## Task to carry out
For each line of the listing that contains "computer", make a copy and return it.

## Dataset records
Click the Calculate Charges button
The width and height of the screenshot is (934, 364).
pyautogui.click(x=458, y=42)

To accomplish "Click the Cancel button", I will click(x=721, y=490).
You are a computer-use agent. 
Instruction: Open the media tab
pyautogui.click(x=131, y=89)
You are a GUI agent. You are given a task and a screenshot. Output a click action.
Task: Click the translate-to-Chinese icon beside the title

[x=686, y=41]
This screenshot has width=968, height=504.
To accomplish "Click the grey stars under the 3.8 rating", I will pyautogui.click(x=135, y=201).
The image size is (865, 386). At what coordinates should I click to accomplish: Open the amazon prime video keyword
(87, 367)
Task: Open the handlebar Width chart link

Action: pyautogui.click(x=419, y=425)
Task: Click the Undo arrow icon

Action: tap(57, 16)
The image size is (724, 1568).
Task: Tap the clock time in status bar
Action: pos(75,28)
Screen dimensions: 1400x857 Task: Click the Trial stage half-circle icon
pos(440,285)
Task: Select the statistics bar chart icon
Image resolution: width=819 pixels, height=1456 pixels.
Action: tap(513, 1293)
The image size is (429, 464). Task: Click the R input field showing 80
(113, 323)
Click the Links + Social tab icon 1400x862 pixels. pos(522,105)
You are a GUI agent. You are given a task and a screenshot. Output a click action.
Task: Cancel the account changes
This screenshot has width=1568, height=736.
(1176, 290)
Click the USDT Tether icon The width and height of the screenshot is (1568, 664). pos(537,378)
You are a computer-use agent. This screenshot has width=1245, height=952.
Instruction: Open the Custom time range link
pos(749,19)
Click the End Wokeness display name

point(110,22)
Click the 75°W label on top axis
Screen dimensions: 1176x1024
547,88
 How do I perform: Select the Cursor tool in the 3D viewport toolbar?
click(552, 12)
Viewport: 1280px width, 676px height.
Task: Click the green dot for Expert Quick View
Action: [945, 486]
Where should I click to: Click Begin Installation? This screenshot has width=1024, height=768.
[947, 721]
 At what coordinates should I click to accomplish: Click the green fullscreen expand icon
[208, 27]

## Expected output
You are a computer-use agent. 
You are a computer-use agent. This screenshot has width=1245, height=952.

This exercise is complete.